→ **GESTELLTE AUFGABE A**: Gib den Text über das italienische Verkaufsverbot für Marlboro, Muratti und Merit vollständig und wortgetreu wieder.

Harte Zeiten für „fumatori“

Berlin (taz) — Italiens Finanzminister landete einen Überraschungscoup: Marlboro, Muratti und Merit werden für drei Monate aus dem Verkehr gezogen.

Rino Formica nahm kein Blatt vor den Mund. „Philip Morris muß endlich aufhören zu glauben, dies sei ein Land von Einfaltspinseln!“, wetterte Italiens Finanzminister und verbot am Wochenende per Dekret, bis zum 14. Januar Zigaretten der Marken Marlboro, Muratti und Merit, die alle drei dem amerikanischen Konzern gehören, zu verkaufen. Anlaß für die ungewöhnliche Maßnahme war die Beschlagnahmung von acht Tonnen geschmuggelter Fluppen im Hafen von Ravenna Ende November. Formica wandte damit zum erstenmal ein erst am 31. Oktober dieses Jahres beschlossenes Gesetz an, das ein Verkaufsverbot für Zigarettenmarken vorsieht, wenn über fünf Tonnen derselben Marke von Zollfahndern geschnappt werden. Ein Verschulden des Herstellers muß nicht nachgewiesen werden.

→ **DIE EINGABE**:
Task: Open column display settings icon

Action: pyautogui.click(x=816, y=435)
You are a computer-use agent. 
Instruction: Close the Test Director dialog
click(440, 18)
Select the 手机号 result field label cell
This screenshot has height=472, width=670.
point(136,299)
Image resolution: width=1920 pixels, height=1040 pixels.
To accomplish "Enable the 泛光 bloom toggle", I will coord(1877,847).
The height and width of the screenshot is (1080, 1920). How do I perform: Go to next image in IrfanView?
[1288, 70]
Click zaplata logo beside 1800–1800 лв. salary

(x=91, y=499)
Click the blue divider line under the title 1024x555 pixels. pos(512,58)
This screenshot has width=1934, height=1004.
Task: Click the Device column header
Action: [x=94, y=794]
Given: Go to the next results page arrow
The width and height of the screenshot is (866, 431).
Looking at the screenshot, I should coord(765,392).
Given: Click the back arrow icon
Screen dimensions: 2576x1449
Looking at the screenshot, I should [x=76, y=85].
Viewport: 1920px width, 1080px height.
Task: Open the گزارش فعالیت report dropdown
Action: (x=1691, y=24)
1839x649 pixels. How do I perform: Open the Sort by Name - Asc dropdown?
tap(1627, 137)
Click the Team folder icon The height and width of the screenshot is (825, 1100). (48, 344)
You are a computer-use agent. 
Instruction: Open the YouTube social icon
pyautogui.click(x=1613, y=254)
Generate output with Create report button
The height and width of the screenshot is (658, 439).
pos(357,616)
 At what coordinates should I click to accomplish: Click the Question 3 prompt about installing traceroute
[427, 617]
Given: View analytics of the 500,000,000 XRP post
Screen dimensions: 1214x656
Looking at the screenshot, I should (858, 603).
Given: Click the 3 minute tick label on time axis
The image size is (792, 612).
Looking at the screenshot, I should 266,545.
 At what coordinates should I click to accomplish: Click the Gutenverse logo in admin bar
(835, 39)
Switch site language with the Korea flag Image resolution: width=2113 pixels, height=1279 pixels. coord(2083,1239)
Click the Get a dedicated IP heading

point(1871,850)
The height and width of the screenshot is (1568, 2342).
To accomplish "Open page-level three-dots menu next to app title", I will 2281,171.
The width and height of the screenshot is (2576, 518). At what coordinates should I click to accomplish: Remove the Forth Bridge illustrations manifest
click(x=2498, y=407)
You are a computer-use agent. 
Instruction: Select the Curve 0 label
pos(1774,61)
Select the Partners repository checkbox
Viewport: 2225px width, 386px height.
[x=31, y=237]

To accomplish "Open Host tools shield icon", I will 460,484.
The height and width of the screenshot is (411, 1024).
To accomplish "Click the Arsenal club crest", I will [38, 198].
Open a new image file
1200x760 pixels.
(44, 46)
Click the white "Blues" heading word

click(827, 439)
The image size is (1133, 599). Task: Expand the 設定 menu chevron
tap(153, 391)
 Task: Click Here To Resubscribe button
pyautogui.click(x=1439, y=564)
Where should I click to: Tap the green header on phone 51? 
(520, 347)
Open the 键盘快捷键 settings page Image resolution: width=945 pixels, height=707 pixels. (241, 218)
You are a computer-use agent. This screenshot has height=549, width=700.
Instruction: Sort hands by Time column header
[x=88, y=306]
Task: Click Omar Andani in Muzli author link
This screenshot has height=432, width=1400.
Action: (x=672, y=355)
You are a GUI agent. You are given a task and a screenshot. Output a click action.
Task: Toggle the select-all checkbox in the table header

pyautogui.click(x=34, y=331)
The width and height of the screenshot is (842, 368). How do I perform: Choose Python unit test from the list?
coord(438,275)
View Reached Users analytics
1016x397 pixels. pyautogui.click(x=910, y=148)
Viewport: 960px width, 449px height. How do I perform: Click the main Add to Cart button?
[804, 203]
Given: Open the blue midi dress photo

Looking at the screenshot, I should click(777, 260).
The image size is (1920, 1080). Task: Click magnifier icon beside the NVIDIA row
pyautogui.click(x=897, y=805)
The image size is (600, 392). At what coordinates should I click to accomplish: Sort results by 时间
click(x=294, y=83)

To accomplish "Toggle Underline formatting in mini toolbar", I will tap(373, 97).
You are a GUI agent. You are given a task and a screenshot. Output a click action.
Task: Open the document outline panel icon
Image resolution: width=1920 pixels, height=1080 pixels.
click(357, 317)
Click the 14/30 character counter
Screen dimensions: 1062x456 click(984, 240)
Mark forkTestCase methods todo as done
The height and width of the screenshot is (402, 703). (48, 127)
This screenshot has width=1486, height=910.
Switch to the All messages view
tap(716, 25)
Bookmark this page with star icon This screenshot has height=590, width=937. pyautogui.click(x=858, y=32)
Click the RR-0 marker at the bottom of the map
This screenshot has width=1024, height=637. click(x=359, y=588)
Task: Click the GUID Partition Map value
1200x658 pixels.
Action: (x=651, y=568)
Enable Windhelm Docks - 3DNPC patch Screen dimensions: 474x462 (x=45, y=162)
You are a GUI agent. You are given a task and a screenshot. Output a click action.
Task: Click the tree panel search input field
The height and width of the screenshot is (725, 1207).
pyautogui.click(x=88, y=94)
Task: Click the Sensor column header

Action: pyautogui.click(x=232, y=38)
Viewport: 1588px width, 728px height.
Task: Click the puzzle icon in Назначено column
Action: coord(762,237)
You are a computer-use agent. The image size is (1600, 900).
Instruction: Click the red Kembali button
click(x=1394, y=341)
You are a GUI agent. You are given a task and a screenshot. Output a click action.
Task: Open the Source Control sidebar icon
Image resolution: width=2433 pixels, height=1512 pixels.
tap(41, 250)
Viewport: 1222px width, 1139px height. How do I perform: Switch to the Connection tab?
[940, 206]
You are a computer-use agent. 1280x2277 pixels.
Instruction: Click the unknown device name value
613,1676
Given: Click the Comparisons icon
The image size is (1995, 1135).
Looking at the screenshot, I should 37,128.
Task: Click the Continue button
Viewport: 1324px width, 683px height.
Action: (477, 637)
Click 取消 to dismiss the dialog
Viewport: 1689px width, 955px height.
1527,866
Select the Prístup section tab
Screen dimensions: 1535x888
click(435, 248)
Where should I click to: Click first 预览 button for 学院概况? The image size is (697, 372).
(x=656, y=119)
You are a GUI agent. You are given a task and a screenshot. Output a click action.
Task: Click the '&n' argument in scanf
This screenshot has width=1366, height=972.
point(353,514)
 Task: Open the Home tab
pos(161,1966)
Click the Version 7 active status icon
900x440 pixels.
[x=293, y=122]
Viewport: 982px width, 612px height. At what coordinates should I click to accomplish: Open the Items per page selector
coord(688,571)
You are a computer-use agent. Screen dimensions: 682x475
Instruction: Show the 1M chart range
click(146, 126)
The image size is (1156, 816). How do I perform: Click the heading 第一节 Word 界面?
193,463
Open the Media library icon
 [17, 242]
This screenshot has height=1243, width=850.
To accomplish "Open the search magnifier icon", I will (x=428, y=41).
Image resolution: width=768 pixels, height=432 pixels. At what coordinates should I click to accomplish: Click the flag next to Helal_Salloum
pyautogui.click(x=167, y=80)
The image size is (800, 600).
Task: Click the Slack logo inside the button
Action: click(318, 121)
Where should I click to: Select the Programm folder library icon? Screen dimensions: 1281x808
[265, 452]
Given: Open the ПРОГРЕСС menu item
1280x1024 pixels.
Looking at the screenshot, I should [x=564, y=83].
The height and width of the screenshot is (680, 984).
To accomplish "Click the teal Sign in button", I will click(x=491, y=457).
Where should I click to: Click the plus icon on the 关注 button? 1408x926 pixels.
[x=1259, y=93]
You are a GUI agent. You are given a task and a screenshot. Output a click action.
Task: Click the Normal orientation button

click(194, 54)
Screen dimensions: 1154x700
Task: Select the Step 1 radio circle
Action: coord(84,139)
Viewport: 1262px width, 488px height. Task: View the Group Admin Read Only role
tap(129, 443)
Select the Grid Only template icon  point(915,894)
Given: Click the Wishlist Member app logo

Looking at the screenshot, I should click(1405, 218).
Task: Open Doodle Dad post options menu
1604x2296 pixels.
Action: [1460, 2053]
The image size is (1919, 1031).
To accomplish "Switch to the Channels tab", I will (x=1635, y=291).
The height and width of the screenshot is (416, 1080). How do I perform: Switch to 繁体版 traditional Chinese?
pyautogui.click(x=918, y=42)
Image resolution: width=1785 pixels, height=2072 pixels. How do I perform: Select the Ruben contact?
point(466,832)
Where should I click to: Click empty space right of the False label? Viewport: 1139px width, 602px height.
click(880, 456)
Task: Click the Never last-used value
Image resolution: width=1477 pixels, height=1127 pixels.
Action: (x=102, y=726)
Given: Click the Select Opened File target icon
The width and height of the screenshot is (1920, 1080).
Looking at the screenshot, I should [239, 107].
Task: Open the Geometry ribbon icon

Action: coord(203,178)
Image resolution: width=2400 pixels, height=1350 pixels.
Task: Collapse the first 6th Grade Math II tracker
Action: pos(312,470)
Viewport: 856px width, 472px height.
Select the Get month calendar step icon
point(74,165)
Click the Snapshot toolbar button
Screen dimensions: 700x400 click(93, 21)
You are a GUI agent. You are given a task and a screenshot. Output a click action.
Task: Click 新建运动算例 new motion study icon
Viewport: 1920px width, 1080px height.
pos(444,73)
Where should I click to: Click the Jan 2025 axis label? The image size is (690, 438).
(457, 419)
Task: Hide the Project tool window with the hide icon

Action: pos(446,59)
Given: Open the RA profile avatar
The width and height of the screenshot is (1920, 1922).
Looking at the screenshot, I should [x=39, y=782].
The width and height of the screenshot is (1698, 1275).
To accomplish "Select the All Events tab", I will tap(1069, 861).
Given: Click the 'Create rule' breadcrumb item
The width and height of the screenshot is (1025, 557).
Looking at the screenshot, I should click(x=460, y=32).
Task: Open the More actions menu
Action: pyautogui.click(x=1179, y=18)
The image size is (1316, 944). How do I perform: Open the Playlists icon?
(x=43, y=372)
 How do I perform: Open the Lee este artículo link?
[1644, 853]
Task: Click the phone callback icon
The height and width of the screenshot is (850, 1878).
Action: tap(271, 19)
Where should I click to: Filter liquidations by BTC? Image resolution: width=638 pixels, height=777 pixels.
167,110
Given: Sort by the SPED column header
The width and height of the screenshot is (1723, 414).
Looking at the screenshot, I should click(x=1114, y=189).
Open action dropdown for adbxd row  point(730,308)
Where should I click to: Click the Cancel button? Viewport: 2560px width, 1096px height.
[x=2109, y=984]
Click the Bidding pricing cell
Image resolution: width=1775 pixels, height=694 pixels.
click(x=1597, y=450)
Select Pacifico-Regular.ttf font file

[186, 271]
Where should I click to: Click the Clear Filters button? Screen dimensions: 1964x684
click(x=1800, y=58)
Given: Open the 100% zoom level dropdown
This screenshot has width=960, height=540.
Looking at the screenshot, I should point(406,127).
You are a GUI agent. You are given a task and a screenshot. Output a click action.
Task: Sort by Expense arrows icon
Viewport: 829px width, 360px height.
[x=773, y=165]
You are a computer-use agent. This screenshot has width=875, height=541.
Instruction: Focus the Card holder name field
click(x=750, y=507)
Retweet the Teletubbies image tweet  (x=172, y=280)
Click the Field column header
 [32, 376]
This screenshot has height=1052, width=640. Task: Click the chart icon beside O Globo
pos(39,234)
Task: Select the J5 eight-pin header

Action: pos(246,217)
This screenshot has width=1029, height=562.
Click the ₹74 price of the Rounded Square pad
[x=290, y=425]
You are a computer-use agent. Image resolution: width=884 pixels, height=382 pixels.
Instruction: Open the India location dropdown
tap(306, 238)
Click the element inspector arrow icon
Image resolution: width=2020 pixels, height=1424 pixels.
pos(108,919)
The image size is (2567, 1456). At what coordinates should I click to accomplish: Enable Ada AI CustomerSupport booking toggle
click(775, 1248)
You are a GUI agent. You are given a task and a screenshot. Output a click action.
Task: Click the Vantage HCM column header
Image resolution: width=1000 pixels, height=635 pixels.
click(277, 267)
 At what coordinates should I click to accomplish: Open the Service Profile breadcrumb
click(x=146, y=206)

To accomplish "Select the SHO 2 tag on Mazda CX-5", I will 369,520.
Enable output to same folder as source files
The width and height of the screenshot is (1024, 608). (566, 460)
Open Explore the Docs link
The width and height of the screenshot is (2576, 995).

→ **GESTELLTE AUFGABE B**: Schreibe alles vom Anfang der Datensätze bis hinunter zur Zeile mit „pos(357,616)“ einschließlich neu und ersetze dabei „Given“ durch „Provided“. Alles Übrige bleibt unverändert; gib nur diesen Abschnitt aus.

→ **SCHRIFTLICHE ANTWORT A**:
Harte Zeiten für „fumatori“

Berlin (taz) — Italiens Finanzminister landete einen Überraschungscoup: Marlboro, Muratti und Merit werden für drei Monate aus dem Verkehr gezogen.

Rino Formica nahm kein Blatt vor den Mund. „Philip Morris muß endlich aufhören zu glauben, dies sei ein Land von Einfaltspinseln!“, wetterte Italiens Finanzminister und verbot am Wochenende per Dekret, bis zum 14. Januar Zigaretten der Marken Marlboro, Muratti und Merit, die alle drei dem amerikanischen Konzern gehören, zu verkaufen. Anlaß für die ungewöhnliche Maßnahme war die Beschlagnahmung von acht Tonnen geschmuggelter Fluppen im Hafen von Ravenna Ende November. Formica wandte damit zum erstenmal ein erst am 31. Oktober dieses Jahres beschlossenes Gesetz an, das ein Verkaufsverbot für Zigarettenmarken vorsieht, wenn über fünf Tonnen derselben Marke von Zollfahndern geschnappt werden. Ein Verschulden des Herstellers muß nicht nachgewiesen werden.

→ **SCHRIFTLICHE ANTWORT B**:
Task: Open column display settings icon

Action: pyautogui.click(x=816, y=435)
You are a computer-use agent. 
Instruction: Close the Test Director dialog
click(440, 18)
Select the 手机号 result field label cell
This screenshot has height=472, width=670.
point(136,299)
Image resolution: width=1920 pixels, height=1040 pixels.
To accomplish "Enable the 泛光 bloom toggle", I will coord(1877,847).
The height and width of the screenshot is (1080, 1920). How do I perform: Go to next image in IrfanView?
[1288, 70]
Click zaplata logo beside 1800–1800 лв. salary

(x=91, y=499)
Click the blue divider line under the title 1024x555 pixels. pos(512,58)
This screenshot has width=1934, height=1004.
Task: Click the Device column header
Action: [x=94, y=794]
Provided: Go to the next results page arrow
The width and height of the screenshot is (866, 431).
Looking at the screenshot, I should coord(765,392).
Provided: Click the back arrow icon
Screen dimensions: 2576x1449
Looking at the screenshot, I should [x=76, y=85].
Viewport: 1920px width, 1080px height.
Task: Open the گزارش فعالیت report dropdown
Action: (x=1691, y=24)
1839x649 pixels. How do I perform: Open the Sort by Name - Asc dropdown?
tap(1627, 137)
Click the Team folder icon The height and width of the screenshot is (825, 1100). (48, 344)
You are a computer-use agent. 
Instruction: Open the YouTube social icon
pyautogui.click(x=1613, y=254)
Generate output with Create report button
The height and width of the screenshot is (658, 439).
pos(357,616)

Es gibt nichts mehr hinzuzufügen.